## Required work
Retype the opening lines of the listing below, ending with the line that contains "Task: Click the redo arrow in toolbar", and leave out any pictures.

## Stored data
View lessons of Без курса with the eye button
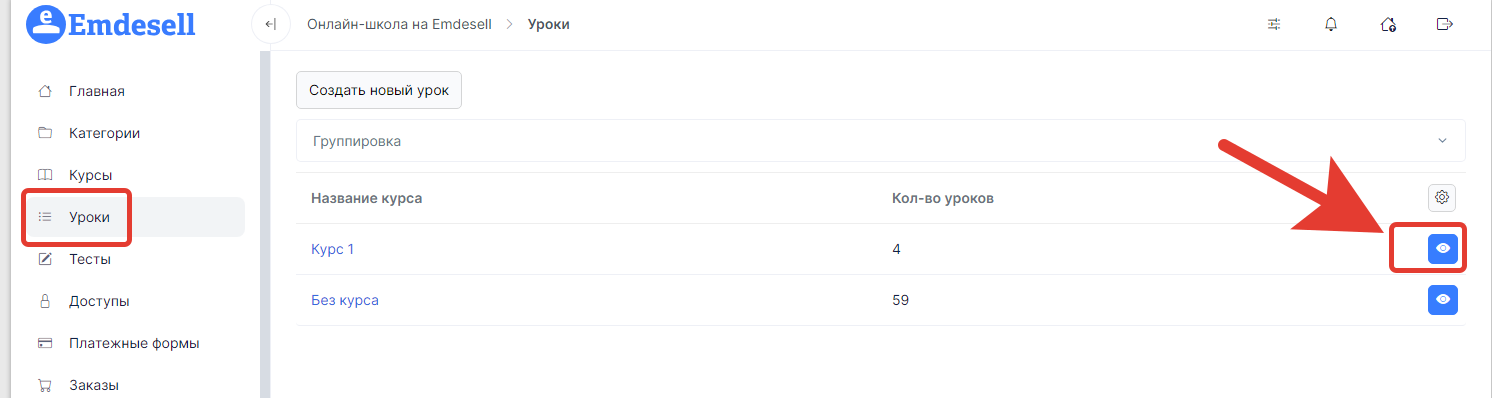This screenshot has height=398, width=1492. (x=1442, y=299)
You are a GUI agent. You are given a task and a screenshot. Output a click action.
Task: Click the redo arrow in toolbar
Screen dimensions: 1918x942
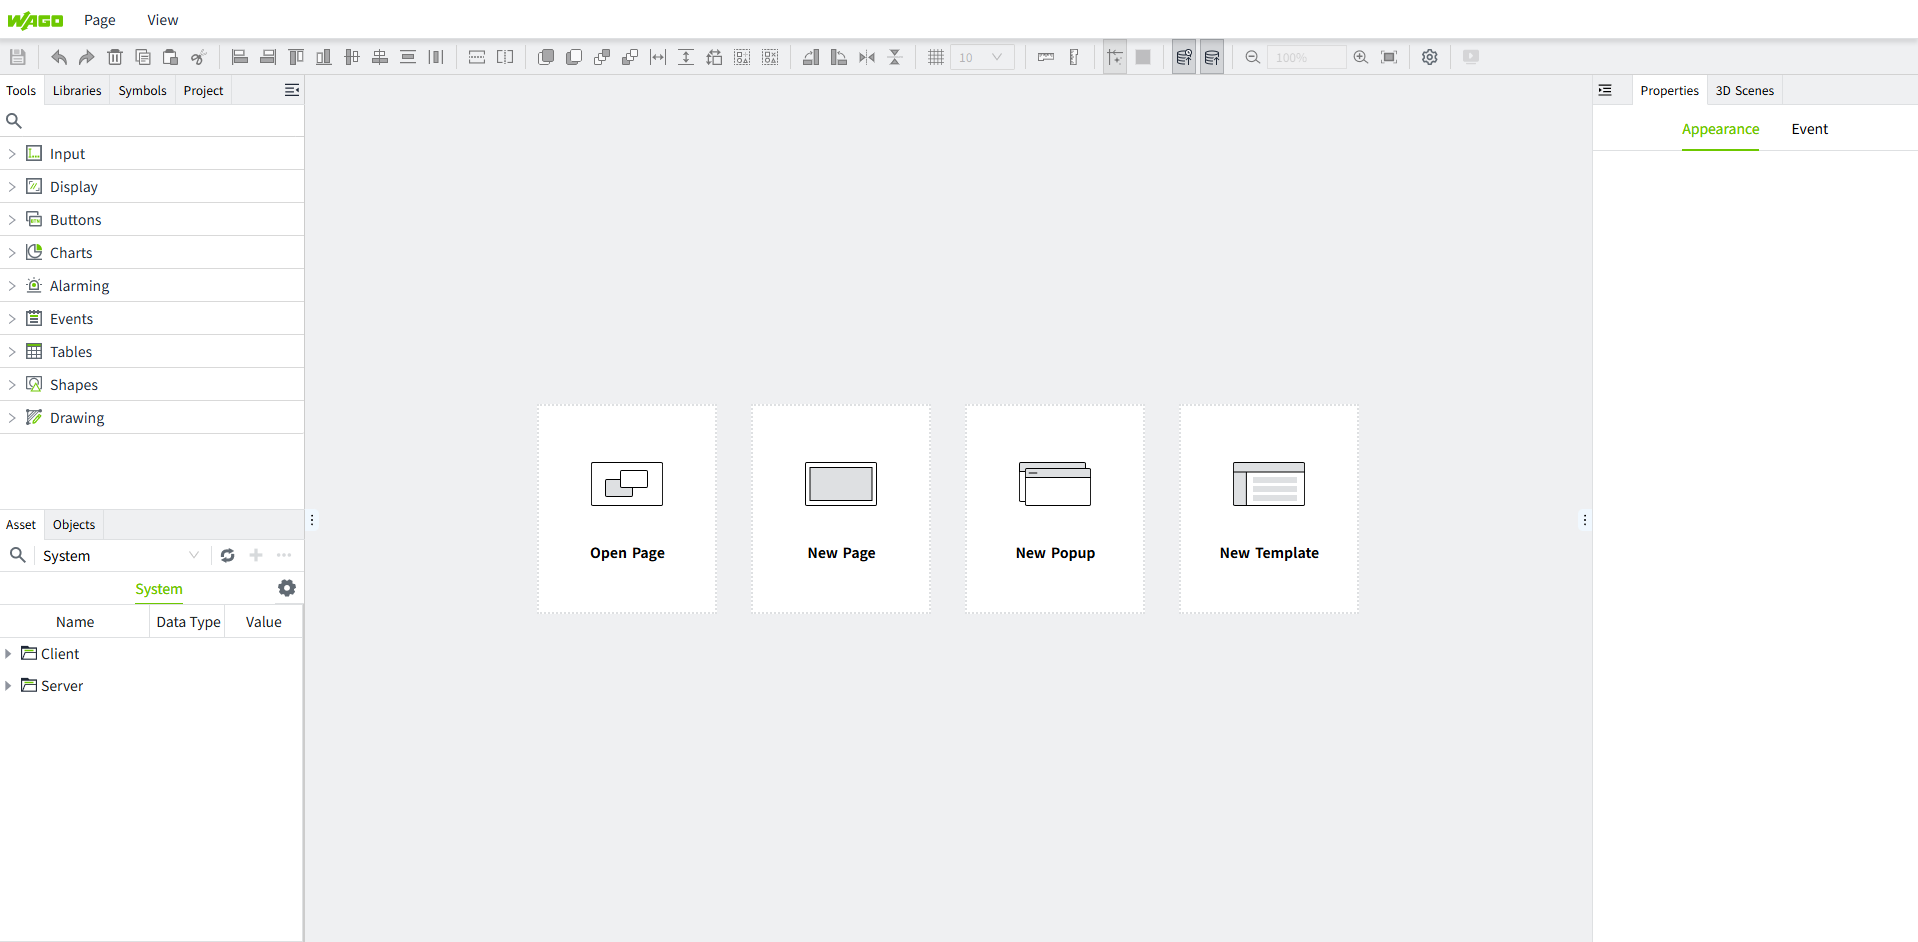pos(87,57)
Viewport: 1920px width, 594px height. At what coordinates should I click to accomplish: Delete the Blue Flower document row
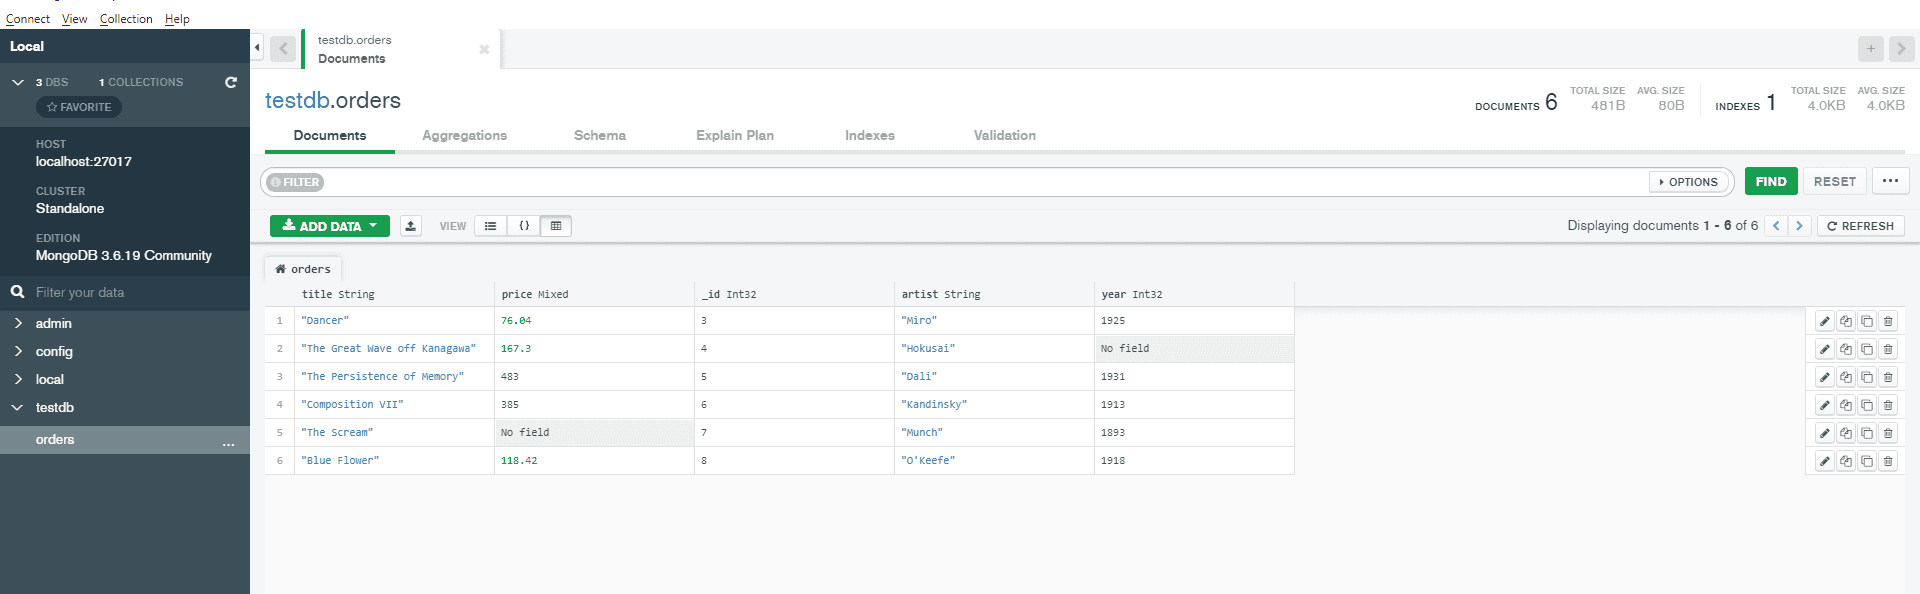click(1888, 461)
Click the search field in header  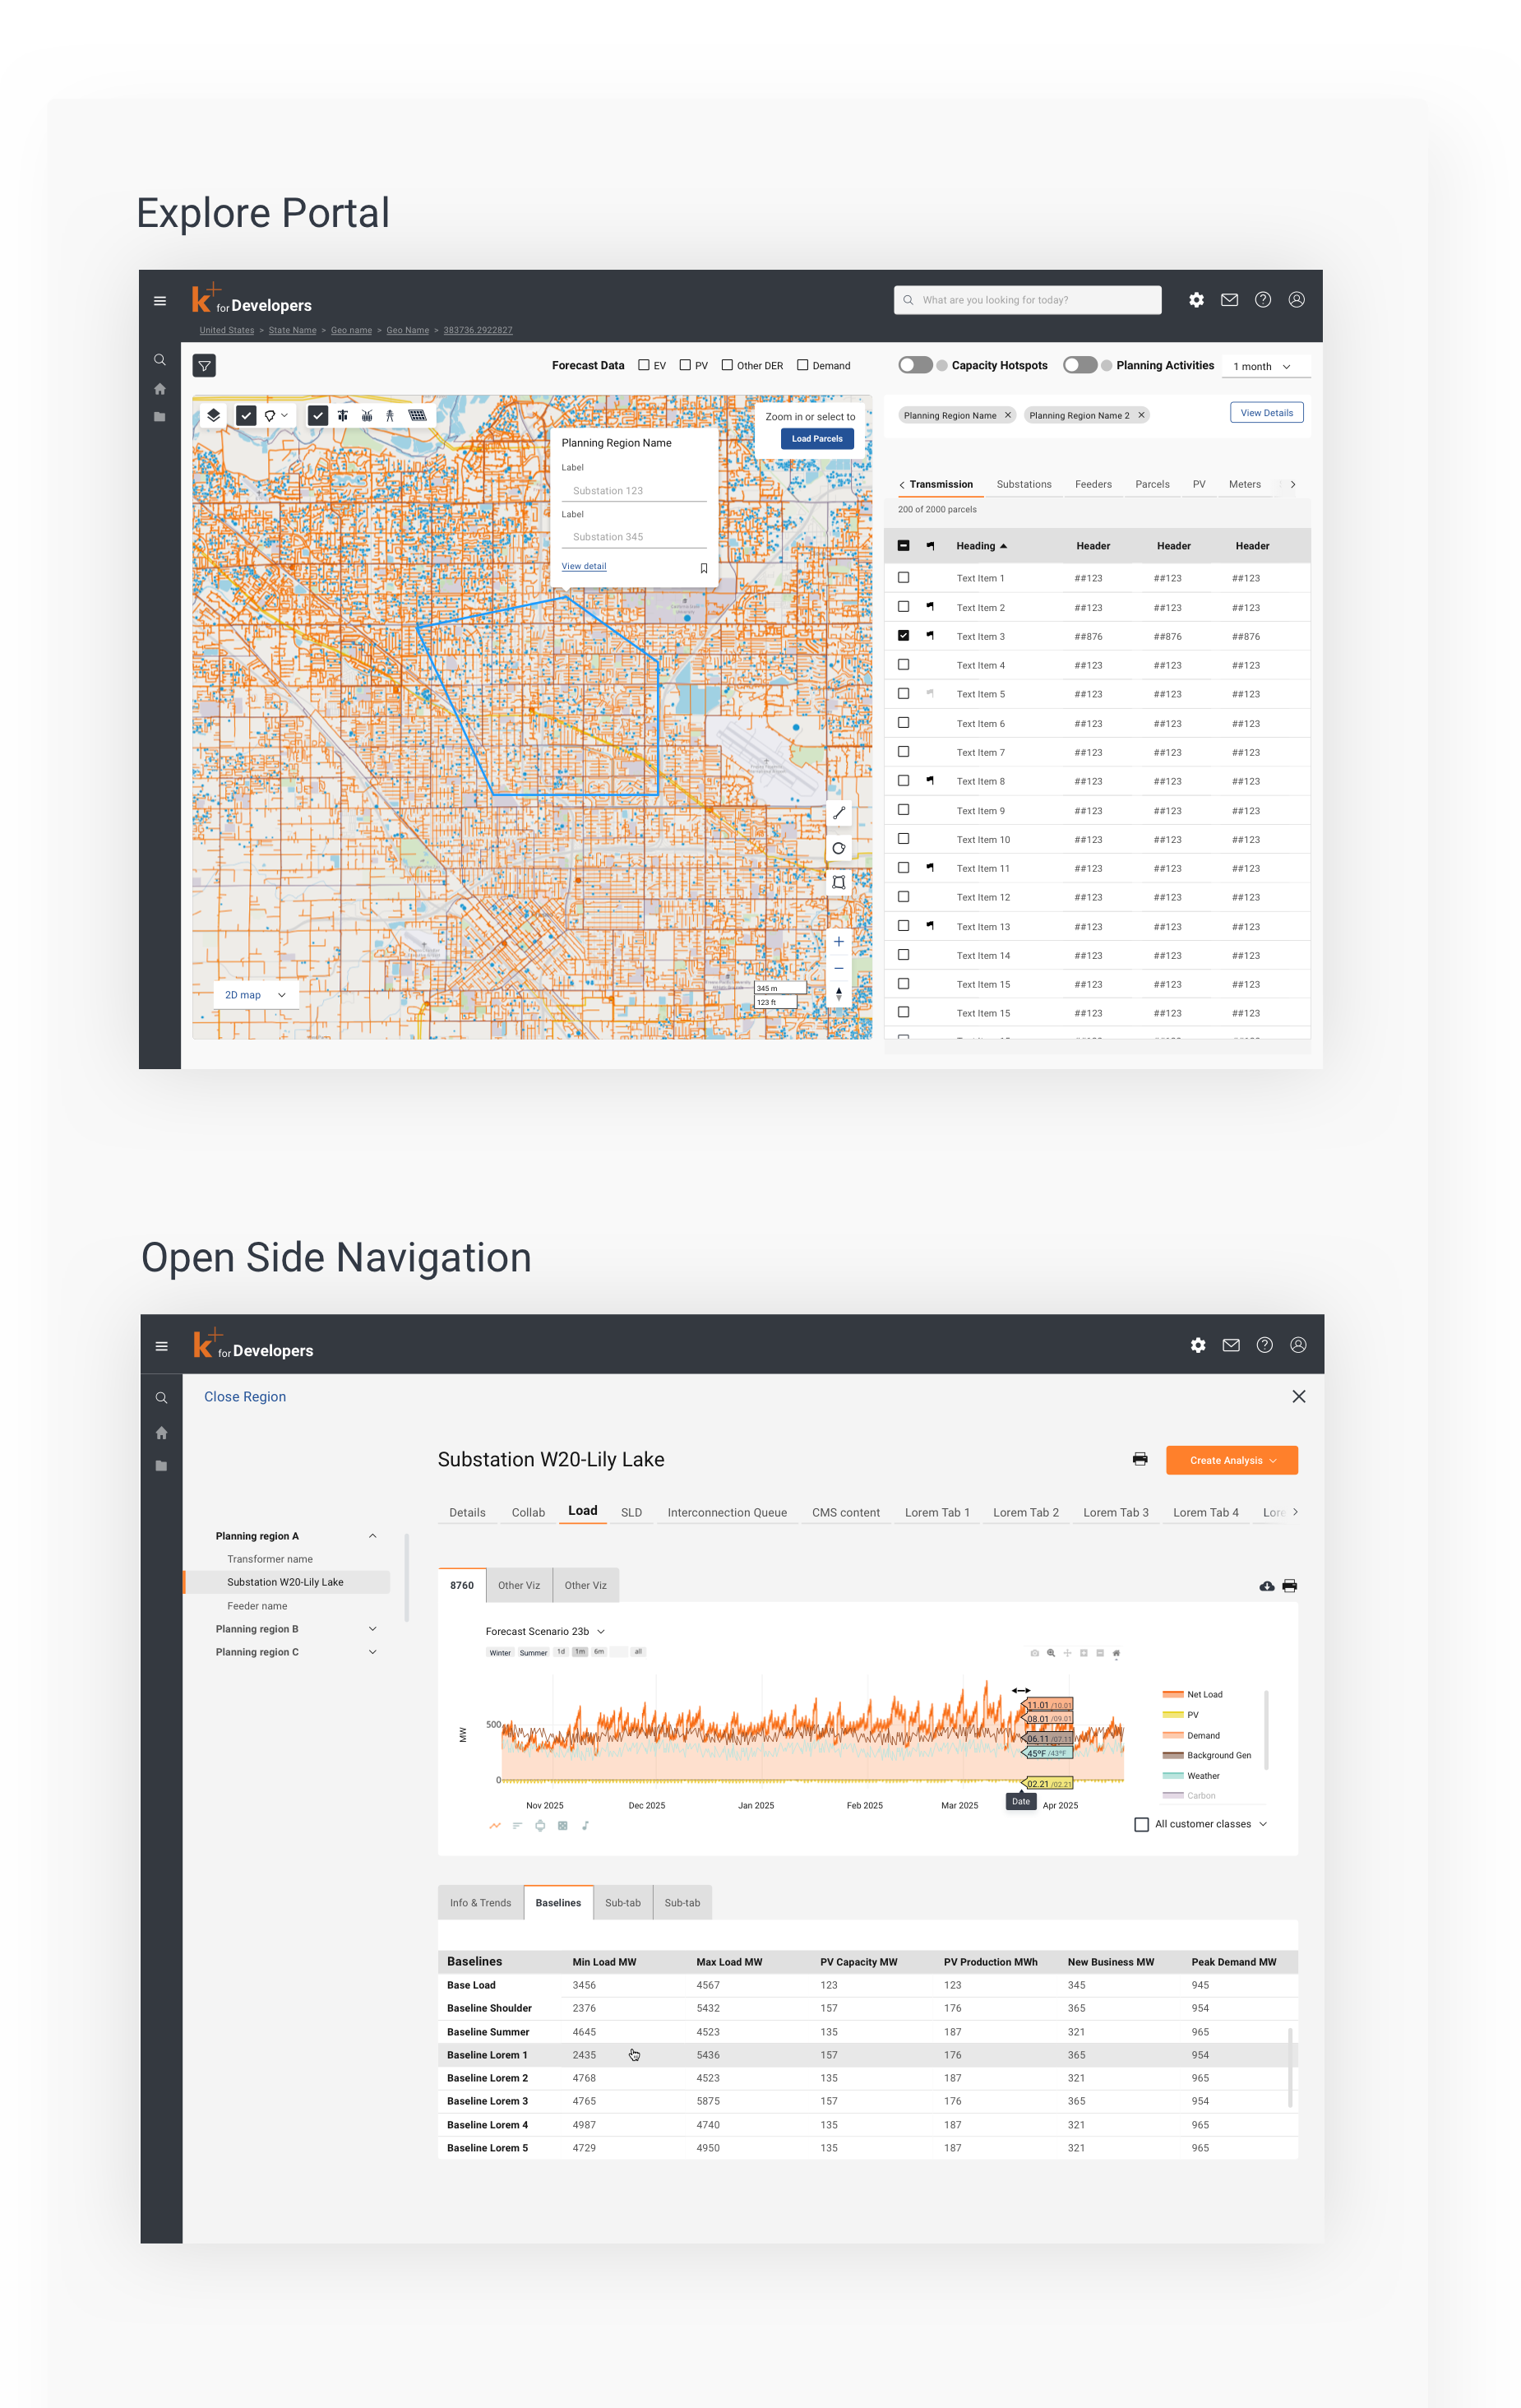1027,300

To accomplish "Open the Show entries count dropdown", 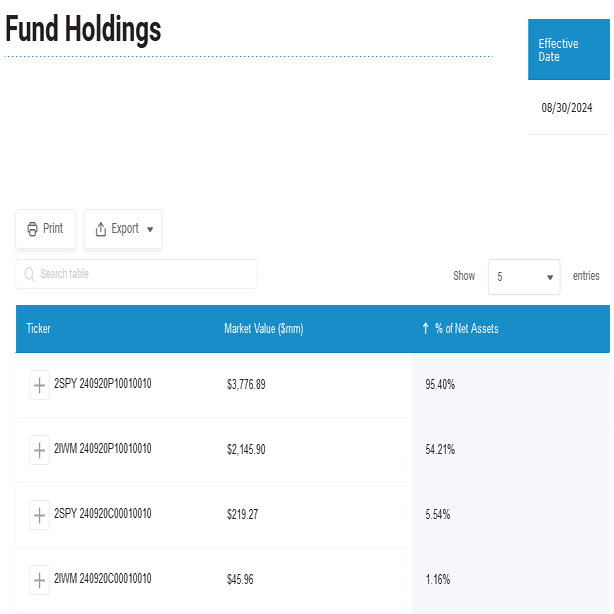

## Solution to this exercise
View lessons of Без курса with the eye button
This screenshot has height=398, width=1492. (x=1442, y=299)
You are a GUI agent. You are given a task and a screenshot. Output a click action.
Task: Click the redo arrow in toolbar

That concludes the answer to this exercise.